SHORT PROBLEM: Copy out the following lines word for word.

[Some records]
Begin
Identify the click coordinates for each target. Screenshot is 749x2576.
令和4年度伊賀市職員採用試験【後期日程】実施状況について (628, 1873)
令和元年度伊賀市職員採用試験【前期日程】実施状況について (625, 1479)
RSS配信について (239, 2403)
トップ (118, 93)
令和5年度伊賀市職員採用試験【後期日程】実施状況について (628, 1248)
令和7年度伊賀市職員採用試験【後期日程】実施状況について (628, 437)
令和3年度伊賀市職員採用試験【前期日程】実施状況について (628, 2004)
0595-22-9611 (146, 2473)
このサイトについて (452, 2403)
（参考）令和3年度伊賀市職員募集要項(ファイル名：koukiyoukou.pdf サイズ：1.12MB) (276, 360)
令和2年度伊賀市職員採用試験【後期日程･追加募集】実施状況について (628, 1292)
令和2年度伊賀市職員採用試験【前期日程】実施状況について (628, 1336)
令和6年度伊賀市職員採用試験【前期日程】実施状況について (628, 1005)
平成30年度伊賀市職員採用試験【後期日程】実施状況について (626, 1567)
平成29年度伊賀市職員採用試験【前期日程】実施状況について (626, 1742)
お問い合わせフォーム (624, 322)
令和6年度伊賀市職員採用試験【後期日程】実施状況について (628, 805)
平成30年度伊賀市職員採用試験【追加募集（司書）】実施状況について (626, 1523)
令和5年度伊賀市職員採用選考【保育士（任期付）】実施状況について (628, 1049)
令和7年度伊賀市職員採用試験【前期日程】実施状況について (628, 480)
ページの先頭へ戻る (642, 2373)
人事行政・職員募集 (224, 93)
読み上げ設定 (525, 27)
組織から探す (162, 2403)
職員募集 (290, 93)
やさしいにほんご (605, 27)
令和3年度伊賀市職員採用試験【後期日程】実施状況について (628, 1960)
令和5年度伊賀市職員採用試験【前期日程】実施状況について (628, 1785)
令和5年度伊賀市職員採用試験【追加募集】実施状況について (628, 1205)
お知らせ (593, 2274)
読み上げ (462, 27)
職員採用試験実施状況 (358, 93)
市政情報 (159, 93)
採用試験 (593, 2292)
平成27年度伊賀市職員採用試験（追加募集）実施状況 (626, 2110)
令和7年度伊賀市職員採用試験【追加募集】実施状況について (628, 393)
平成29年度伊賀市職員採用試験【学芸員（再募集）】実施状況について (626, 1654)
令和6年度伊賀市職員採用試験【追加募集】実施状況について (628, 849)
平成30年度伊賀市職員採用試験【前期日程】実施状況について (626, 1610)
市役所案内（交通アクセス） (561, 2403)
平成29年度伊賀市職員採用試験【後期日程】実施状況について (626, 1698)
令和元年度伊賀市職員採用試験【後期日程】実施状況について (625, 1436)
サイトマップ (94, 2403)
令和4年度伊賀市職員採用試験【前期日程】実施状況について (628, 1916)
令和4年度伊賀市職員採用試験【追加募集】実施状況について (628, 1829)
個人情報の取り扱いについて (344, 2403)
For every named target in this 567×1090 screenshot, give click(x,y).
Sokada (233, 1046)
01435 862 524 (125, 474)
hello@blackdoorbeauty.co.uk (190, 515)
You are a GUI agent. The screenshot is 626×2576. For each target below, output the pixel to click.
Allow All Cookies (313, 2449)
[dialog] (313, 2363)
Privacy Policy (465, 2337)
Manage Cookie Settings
End
WRITTEN SOLUTION:
Identify the click coordinates for each target. Screenshot is 749x2576.
令和4年度伊賀市職員採用試験【後期日程】実施状況について (628, 1873)
令和元年度伊賀市職員採用試験【前期日程】実施状況について (625, 1479)
RSS配信について (239, 2403)
トップ (118, 93)
令和5年度伊賀市職員採用試験【後期日程】実施状況について (628, 1248)
令和7年度伊賀市職員採用試験【後期日程】実施状況について (628, 437)
令和3年度伊賀市職員採用試験【前期日程】実施状況について (628, 2004)
0595-22-9611 (146, 2473)
このサイトについて (452, 2403)
（参考）令和3年度伊賀市職員募集要項(ファイル名：koukiyoukou.pdf サイズ：1.12MB) (276, 360)
令和2年度伊賀市職員採用試験【後期日程･追加募集】実施状況について (628, 1292)
令和2年度伊賀市職員採用試験【前期日程】実施状況について (628, 1336)
令和6年度伊賀市職員採用試験【前期日程】実施状況について (628, 1005)
平成30年度伊賀市職員採用試験【後期日程】実施状況について (626, 1567)
平成29年度伊賀市職員採用試験【前期日程】実施状況について (626, 1742)
お問い合わせフォーム (624, 322)
令和6年度伊賀市職員採用試験【後期日程】実施状況について (628, 805)
平成30年度伊賀市職員採用試験【追加募集（司書）】実施状況について (626, 1523)
令和5年度伊賀市職員採用選考【保育士（任期付）】実施状況について (628, 1049)
令和7年度伊賀市職員採用試験【前期日程】実施状況について (628, 480)
ページの先頭へ戻る (642, 2373)
人事行政・職員募集 (224, 93)
読み上げ設定 (525, 27)
組織から探す (162, 2403)
職員募集 (290, 93)
やさしいにほんご (605, 27)
令和3年度伊賀市職員採用試験【後期日程】実施状況について (628, 1960)
令和5年度伊賀市職員採用試験【前期日程】実施状況について (628, 1785)
令和5年度伊賀市職員採用試験【追加募集】実施状況について (628, 1205)
お知らせ (593, 2274)
読み上げ (462, 27)
職員採用試験実施状況 (358, 93)
市政情報 (159, 93)
採用試験 (593, 2292)
平成27年度伊賀市職員採用試験（追加募集）実施状況 (626, 2110)
令和7年度伊賀市職員採用試験【追加募集】実施状況について (628, 393)
平成29年度伊賀市職員採用試験【学芸員（再募集）】実施状況について (626, 1654)
令和6年度伊賀市職員採用試験【追加募集】実施状況について (628, 849)
平成30年度伊賀市職員採用試験【前期日程】実施状況について (626, 1610)
市役所案内（交通アクセス） (561, 2403)
平成29年度伊賀市職員採用試験【後期日程】実施状況について (626, 1698)
令和元年度伊賀市職員採用試験【後期日程】実施状況について (625, 1436)
サイトマップ (94, 2403)
令和4年度伊賀市職員採用試験【前期日程】実施状況について (628, 1916)
令和4年度伊賀市職員採用試験【追加募集】実施状況について (628, 1829)
個人情報の取り扱いについて (344, 2403)
For every named target in this 567×1090 screenshot, give click(x,y).
Sokada (233, 1046)
01435 862 524 (125, 474)
hello@blackdoorbeauty.co.uk (190, 515)
You are a GUI agent. The screenshot is 626×2576. For each target below, output the pixel to click.
Allow All Cookies (313, 2449)
[dialog] (313, 2363)
Privacy Policy (465, 2337)
Manage Cookie Settings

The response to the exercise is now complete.